* TASK TO COMPLETE
In the interview excerpt on parenting and writing character below, reproduce word for word the part that opens with the words containing "I did everything" and closes with "unwrapped you know.".

* SELECTED EXCERPT
···
Well, you know it took me, this is off topic too but it took me a long time to discover that with my own children because when our first son, the reason that I agreed to write these books with Henry Winkler was when he told me, we were introduced by a friend who’s an agent, someone we both knew from working in television. And he was the one who suggested that Henry write about his experience growing up dyslexic.
And so when we met to talk about it and he told me his story of how he had been kind of thwarted all through school, I resonated with that because our oldest son, isn’t dyslexic, he doesn’t have a learning challenge, but he’s probably ADD, I’m not sure we ever even had him diagnosed but he was just a kid who wanted to do what he wanted to do, he was kind of a dreamy kid and he was all, you know the teachers were always calling you know.
Theo is making frog noises in class, and I would say well he’s three, you know, he likes frogs, I don’t know what to tell you. So, but I as a new parent would punish him, I would say well you can’t play Nintendo because you made frog noises in class, so it took me a long time to understand that he was different than me, that he wasn’t going to, that his student path wasn’t going to look like mind.
I did everything right, you know. And so I think as a parent it takes, it’s not something that you can, someone can tell you. You know you have, you have to learn by failure, I failed with him, the poor child had, had, I kept buying him calendars, you know day at a glance calendars to write down his homework assignments. And when he was maybe 15, after I had been doing this for twelve years, I looked in the drawer of his desk and there they all were, not one of them was even unwrapped you know.
And there were probably 50 of them, it was such a sad, such a sad thing to see but this was my attempt to say get organized, you know. But he couldn’t, he couldn’t get, it was the most ridiculous assumption that that was going to help him because that’s exactly what he couldn’t do. Believe me if he could have filled out those calendars he would have just to get me off his back. So it’s something you have to learn about in parenting or in teaching.
That, you haven’t created a second self that here’s this person and they have their own way, they have their own needs. And it is not your job to make them like you. That’s a mantra that you have to say over and over again, this is not my job description to make them like me, this is for me to see them. And it’s, I don’t, you know it took me, I made a lot of mistakes in raising my own kids until I sort of got that. So, people are different, people are very unique you know. And part of the thrill of being a writer is that you get to explore that uniqueness and not try and make everyone, not try and even it out, but to celebrate differences in character, that’s what character is.
That’s what writing an original character is writing one that you haven’t seen before that isn’t a type, that isn’t an archetype but that’s a real honest to goodness authentic human being. And we’re weird as human beings, we have infinite weirdness.
···
* INPUT DATA
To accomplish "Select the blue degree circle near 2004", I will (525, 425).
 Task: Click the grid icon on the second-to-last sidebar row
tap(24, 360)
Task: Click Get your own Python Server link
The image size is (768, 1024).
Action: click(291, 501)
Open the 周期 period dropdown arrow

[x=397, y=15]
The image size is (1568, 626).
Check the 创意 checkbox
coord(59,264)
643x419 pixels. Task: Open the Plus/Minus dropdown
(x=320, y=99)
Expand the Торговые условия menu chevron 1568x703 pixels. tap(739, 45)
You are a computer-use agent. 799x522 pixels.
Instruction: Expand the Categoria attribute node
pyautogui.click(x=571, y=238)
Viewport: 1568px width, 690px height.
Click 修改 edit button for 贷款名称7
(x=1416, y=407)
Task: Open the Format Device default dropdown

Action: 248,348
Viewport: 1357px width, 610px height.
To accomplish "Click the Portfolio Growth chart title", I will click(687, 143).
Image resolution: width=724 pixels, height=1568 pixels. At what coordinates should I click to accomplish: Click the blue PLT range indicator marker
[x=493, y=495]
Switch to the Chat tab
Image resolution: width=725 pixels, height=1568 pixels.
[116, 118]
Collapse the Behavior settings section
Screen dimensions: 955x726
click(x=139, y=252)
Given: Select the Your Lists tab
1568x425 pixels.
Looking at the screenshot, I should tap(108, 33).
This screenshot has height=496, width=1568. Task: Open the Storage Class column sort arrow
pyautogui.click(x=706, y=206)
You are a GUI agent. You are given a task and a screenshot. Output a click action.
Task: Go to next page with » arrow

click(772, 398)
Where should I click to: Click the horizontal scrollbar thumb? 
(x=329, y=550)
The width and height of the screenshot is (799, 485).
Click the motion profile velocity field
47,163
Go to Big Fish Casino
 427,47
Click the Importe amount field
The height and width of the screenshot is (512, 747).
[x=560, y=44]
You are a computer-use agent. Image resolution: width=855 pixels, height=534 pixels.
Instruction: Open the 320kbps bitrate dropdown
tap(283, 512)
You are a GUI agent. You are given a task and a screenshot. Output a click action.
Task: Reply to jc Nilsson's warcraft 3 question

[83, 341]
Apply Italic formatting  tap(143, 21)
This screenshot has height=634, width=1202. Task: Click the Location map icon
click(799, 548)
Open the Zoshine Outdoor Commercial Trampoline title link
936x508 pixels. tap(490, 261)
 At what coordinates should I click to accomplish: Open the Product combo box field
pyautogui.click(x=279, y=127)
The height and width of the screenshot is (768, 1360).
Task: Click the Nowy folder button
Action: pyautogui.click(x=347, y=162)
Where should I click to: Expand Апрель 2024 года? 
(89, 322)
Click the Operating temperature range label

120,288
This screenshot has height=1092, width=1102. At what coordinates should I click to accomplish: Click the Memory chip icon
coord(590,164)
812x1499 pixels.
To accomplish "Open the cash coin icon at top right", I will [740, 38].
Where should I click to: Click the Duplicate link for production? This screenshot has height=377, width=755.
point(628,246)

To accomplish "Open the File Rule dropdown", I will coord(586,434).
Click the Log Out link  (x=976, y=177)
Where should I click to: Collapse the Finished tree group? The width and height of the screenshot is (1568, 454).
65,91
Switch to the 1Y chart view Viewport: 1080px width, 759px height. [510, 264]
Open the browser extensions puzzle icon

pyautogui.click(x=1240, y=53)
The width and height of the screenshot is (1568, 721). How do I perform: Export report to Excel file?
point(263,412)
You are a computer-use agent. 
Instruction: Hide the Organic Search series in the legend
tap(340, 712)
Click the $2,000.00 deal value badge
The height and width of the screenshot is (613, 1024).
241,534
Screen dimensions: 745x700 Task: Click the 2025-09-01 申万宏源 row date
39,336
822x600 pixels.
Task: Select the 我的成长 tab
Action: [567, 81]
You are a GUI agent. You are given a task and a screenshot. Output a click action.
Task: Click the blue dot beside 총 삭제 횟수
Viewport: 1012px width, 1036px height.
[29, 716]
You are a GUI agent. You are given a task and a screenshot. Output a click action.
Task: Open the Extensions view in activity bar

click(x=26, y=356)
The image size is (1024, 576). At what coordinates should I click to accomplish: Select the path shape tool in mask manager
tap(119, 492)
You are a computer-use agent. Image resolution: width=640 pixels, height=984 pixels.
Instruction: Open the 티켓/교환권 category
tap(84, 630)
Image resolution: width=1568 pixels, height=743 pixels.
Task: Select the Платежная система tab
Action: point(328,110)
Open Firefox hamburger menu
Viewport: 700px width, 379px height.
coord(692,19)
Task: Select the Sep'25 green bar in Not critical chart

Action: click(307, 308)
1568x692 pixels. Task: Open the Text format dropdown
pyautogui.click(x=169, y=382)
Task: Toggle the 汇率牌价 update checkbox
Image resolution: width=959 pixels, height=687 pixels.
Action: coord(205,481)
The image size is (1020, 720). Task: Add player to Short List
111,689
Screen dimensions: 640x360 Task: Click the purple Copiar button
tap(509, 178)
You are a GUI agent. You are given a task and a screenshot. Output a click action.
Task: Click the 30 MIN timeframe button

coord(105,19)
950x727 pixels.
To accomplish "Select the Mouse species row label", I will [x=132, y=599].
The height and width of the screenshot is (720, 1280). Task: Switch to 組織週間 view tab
···
* YOUR SOLUTION
I did everything right, you know. And so I think as a parent it takes, it’s not something that you can, someone can tell you. You know you have, you have to learn by failure, I failed with him, the poor child had, had, I kept buying him calendars, you know day at a glance calendars to write down his homework assignments. And when he was maybe 15, after I had been doing this for twelve years, I looked in the drawer of his desk and there they all were, not one of them was even unwrapped you know.